The OV16 seroprevalence in children below the age of 10 years was higher in Amadi than in Mundri Centre, suggesting higher ongoing O. volvulus transmission in areas closer to the river. The OV16 seropositivity of the 3-year-old children may be attributed to the presence of O. volvulus antibodies acquired from the mother. However, the presence of such antibodies in 5–9-year-old children is indicative of ongoing O. volvulus transmission in the area.

The strength of our study is that this was a population-based epilepsy survey in which all households were visited by the research team, and information was obtained on each household member concerning potential onchocerciasis-related symptoms and signs, and ivermectin use. However, there were also several limitations of the study. First, our study villages are not representative of all villages in the Greater Mundri area because we selected those located close to the Yei River. Similar to several other studies in onchocerciasis endemic areas [1,7,8,21], the distance of a village to the river was associated with a higher prevalence of epilepsy. However, because of a lack of tablets, we were unable to collect GPS information on all the households included in the study. We also lacked information about the localisation of blackfly breeding sites and blackfly biting rates in the study villages. Moreover, the diagnoses of epilepsy were not confirmed by a neurologist and no EEGs were performed. No laboratory studies or imaging investigations were performed to further investigate the causes of epilepsy. However, as there are no pigs in the Mundri area, neurocysticercosis cannot explain the high epilepsy prevalence. Clinicians only examined persons with suspected epilepsy referred by the research assistants and did not visit households where no PWE were reported. However, given the very high epilepsy prevalence, we do not expect that additional PWE were missed.

A large percentage (20.3%) of the study population was not present during the home visits, and information about them was only obtained from family members. However, as most persons away from their homes were working in the fields, they were likely to be healthier than those who were present at home. The diagnosis of cognitive impairment, behavioural problems, and blindness were only assessed by interview. It is important to note is that none of the children with epilepsy were below the age of five years, and no deaths of children with epilepsy were reported in this age group.

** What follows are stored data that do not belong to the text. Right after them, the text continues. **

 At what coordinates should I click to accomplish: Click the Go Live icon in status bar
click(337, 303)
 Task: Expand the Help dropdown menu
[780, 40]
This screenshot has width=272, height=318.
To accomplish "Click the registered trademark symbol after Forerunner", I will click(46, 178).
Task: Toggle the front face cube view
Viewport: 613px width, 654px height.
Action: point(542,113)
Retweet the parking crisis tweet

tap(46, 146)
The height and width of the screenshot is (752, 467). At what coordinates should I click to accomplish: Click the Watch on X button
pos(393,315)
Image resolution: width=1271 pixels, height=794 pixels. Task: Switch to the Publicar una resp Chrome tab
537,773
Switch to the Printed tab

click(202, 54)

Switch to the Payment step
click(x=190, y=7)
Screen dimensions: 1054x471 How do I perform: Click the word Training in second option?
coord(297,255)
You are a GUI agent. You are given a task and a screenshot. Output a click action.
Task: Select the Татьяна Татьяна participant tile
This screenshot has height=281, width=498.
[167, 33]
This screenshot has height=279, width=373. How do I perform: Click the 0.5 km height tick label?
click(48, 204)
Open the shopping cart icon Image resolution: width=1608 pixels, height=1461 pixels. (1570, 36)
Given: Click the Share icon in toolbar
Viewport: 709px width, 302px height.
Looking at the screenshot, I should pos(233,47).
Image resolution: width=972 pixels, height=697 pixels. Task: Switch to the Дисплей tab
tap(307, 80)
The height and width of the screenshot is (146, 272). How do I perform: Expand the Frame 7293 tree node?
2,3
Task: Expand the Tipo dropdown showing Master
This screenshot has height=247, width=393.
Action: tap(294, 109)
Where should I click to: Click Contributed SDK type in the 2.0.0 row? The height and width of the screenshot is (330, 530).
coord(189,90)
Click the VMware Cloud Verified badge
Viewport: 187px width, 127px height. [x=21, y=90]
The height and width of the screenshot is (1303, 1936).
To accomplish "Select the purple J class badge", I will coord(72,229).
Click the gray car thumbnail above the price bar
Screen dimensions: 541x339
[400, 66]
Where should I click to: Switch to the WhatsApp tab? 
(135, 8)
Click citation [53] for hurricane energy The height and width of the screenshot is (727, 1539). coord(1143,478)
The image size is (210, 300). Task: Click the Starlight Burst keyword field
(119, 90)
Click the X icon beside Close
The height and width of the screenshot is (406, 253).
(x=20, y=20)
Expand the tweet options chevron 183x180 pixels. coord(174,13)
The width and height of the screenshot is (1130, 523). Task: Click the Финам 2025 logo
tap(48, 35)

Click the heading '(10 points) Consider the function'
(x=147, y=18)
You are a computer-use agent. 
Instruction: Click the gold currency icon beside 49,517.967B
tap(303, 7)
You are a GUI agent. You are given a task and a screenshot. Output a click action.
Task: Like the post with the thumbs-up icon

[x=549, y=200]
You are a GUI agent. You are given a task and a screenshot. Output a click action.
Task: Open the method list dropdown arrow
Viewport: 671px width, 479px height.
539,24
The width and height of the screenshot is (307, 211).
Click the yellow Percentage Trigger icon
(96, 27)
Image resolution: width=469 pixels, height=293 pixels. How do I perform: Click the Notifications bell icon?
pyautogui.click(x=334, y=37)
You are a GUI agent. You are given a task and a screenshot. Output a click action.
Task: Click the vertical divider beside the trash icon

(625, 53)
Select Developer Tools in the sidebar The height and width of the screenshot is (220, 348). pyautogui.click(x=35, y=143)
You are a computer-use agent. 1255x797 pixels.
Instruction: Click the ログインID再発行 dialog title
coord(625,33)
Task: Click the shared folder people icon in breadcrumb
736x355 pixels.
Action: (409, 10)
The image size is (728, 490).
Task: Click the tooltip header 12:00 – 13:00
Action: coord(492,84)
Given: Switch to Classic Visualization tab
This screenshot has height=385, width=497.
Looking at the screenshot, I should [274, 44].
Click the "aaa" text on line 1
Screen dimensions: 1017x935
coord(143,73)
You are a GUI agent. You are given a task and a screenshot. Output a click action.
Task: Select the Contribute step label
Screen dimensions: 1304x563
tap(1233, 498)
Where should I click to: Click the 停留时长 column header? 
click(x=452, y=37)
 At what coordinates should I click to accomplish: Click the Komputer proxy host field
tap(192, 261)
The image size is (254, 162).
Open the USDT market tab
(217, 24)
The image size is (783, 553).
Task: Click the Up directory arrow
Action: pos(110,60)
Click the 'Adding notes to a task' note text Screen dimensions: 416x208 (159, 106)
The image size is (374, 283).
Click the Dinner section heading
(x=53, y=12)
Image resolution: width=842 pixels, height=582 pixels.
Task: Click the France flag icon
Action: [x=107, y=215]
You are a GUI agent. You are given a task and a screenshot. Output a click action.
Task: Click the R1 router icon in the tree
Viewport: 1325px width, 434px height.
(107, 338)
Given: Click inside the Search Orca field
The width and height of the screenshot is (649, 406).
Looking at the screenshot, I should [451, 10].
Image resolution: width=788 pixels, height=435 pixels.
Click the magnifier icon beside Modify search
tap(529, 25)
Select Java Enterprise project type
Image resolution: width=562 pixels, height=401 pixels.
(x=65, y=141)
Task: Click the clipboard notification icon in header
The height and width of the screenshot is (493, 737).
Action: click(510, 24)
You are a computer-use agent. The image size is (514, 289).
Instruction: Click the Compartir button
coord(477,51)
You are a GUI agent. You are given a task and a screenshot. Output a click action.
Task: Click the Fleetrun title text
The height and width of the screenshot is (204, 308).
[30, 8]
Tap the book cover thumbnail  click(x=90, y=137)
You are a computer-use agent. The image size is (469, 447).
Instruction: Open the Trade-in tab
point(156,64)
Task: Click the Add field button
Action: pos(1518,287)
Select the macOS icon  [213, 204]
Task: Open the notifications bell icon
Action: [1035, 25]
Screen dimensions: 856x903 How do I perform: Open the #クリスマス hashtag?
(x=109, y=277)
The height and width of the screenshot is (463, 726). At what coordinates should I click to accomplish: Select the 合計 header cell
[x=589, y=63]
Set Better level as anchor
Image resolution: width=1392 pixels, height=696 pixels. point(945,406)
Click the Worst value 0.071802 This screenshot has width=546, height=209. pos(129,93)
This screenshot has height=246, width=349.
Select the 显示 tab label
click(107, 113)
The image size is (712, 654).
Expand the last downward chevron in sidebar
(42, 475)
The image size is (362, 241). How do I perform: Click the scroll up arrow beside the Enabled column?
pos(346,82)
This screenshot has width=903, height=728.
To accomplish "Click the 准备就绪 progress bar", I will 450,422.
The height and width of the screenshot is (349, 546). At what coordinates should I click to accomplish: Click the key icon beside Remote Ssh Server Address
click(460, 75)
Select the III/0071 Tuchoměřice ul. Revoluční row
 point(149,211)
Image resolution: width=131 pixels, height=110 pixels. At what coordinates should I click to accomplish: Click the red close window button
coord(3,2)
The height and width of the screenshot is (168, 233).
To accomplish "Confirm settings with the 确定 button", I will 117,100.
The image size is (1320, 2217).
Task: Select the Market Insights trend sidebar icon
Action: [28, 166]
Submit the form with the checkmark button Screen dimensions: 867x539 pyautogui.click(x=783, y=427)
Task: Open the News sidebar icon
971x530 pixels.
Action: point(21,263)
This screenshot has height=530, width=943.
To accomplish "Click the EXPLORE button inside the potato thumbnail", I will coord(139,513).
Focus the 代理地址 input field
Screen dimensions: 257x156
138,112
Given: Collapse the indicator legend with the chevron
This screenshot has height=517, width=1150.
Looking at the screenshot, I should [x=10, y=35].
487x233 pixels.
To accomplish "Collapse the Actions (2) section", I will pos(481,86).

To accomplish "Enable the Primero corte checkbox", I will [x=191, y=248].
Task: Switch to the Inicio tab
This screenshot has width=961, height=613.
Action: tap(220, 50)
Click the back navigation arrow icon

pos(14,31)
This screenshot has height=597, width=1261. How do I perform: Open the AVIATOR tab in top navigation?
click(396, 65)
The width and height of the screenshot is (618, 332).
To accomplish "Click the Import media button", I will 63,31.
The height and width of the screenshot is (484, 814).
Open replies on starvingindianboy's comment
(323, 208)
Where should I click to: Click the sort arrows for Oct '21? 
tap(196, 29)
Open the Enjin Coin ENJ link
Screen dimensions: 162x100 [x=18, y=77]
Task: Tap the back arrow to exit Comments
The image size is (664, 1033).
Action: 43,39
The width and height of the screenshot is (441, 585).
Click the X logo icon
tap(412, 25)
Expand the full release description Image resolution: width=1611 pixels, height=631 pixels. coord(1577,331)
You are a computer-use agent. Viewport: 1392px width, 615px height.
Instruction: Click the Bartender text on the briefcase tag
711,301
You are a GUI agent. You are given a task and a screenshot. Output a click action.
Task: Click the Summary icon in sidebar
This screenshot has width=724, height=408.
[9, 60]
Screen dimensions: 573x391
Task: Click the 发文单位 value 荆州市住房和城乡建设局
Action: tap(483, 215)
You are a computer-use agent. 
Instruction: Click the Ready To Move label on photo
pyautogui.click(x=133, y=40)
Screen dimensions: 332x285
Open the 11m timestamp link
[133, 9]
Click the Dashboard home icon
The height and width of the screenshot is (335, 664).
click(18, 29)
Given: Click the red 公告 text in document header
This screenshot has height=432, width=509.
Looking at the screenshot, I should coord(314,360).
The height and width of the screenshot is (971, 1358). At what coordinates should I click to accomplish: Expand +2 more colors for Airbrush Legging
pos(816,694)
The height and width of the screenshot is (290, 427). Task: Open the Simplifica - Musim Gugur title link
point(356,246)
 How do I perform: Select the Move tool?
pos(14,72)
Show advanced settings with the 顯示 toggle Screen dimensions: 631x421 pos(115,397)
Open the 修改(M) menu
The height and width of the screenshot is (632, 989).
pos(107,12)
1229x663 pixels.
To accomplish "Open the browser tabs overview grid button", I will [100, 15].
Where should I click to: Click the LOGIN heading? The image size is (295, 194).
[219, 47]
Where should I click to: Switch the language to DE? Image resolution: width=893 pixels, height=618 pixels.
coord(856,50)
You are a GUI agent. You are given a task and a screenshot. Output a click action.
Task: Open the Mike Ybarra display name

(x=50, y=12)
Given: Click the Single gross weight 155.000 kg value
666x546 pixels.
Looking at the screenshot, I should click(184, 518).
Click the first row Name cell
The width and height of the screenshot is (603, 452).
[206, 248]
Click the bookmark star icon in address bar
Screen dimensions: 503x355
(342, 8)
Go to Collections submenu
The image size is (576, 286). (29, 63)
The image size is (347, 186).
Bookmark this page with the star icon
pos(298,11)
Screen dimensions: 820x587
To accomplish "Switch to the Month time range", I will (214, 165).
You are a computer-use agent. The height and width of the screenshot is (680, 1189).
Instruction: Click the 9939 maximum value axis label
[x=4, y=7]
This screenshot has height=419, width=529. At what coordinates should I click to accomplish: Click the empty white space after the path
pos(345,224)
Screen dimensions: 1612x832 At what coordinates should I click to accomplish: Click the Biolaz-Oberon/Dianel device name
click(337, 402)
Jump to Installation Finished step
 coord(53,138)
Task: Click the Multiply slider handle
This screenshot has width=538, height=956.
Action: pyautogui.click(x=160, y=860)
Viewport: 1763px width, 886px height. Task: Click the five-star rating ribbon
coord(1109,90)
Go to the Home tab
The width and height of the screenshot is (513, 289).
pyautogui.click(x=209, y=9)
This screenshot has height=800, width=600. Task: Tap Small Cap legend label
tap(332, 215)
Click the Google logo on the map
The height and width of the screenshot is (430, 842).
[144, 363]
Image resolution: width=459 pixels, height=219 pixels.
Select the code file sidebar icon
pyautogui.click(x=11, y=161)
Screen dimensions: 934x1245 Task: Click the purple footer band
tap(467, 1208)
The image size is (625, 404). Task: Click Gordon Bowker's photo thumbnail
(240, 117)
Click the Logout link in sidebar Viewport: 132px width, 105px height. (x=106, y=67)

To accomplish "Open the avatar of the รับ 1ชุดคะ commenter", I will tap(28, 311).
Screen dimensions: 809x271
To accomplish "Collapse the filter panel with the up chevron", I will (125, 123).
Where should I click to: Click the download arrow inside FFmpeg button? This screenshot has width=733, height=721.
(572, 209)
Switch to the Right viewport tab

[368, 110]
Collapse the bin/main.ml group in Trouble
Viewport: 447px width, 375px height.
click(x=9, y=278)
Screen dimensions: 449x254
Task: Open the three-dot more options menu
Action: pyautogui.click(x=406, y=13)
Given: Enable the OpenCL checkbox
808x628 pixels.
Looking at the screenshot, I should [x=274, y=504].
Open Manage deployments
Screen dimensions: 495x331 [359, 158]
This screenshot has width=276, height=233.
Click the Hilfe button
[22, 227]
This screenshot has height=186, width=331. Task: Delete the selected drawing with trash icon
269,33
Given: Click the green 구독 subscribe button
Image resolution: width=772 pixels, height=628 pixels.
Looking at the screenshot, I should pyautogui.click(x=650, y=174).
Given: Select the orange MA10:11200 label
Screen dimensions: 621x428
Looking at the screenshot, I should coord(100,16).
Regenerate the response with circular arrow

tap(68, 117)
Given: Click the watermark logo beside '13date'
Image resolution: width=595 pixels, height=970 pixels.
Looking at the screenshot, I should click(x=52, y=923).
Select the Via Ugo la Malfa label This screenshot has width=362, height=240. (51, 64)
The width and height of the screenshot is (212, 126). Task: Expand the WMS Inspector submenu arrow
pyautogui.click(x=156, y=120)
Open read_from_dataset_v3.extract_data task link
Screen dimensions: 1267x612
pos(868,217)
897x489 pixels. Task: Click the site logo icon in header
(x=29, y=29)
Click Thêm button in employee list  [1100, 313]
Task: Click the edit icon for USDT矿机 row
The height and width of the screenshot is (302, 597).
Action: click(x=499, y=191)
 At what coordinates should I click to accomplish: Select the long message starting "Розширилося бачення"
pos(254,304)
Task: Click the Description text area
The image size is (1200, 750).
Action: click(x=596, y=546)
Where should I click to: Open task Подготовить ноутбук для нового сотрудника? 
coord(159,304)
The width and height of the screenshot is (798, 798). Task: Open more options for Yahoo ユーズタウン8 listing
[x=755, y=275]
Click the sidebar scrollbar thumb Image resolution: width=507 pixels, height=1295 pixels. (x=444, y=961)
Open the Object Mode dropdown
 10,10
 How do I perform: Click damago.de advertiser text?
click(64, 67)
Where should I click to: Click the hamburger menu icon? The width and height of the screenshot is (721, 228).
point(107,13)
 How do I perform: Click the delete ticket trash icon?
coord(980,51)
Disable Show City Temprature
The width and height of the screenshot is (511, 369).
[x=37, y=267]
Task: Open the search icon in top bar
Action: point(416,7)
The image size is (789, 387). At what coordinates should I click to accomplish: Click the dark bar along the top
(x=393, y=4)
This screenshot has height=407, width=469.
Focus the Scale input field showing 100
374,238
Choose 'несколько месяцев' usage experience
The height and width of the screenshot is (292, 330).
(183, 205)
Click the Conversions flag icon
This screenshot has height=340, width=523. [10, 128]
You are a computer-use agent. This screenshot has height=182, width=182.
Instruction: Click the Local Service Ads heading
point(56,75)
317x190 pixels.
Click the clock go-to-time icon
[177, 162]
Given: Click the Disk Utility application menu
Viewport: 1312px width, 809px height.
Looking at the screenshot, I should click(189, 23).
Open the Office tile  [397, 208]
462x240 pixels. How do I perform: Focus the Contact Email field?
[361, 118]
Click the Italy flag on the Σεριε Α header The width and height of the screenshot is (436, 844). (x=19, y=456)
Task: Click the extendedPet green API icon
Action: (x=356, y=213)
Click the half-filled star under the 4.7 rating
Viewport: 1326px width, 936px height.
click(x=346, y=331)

This is in contrast with population-based epilepsy surveys in non-onchocerciasis endemic regions in Africa, where perinatal anoxia and cerebral palsy are important causes of epilepsy in this age group [22,23]. It may be that in some children below the age of five years, epileptic seizures were considered as febrile seizures. Given the cross-sectional study design, epilepsy-related mortality could only be estimated retrospectively by interview and the information obtained could have been influenced by recall bias. We only obtained information from families on whether a family member with epilepsy had died in the previous year, but we do not know whether the diagnosis of epilepsy was confirmed by a medical doctor, and no verbal autopsies were performed.

5. Conclusions

This study confirms the high prevalence of epilepsy, including nodding syndrome, in onchocerciasis-endemic areas where the onchocerciasis-elimination programme is functioning sub-optimally. The ivermectin coverage in villages in Mundri in 2021 was very low (47.4%). Ideally, bi-annual distribution of ivermectin—as was successfully implemented in northern Uganda [3]—is needed, to reduce the incidence of epilepsy and interrupt the development of OAE. We also propose an entomological study in the Greater Mundri area to investigate whether, as in Maridi County, a community based “slash and clear” vector control method could be implemented. Urgent international solidarity is needed to protect children in Mundri from developing epilepsy and other irreversible neurological abnormalities, and to provide uninterrupted anti-seizure medication to all those affected by epilepsy.